What the exercise asks: Reproduce the listing below word for word and line for line, leaving out the pictures.

Exercise inputs:
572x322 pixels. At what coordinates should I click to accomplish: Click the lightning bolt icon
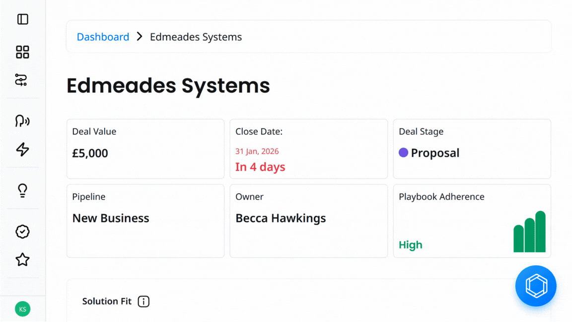point(22,149)
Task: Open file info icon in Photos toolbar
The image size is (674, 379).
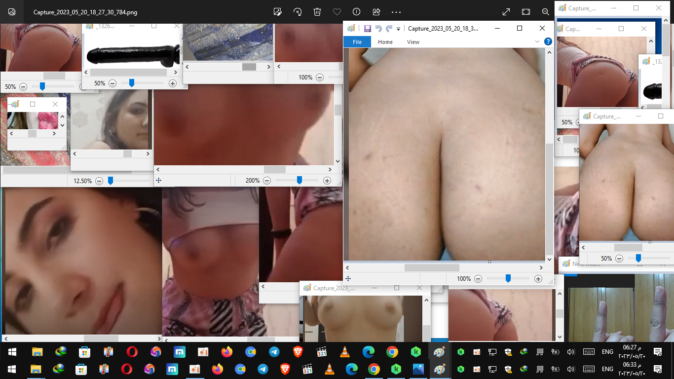Action: coord(357,12)
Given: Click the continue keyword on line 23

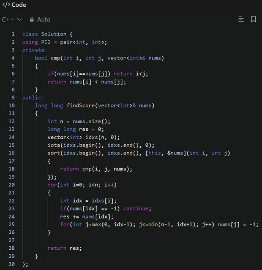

Output:
572x322 pixels. At what coordinates should I click to accomplish: Click the lightning bolt icon
point(22,149)
Task: Open file info icon in Photos toolbar
The image size is (674, 379).
Action: coord(357,12)
Given: Click the continue keyword on line 23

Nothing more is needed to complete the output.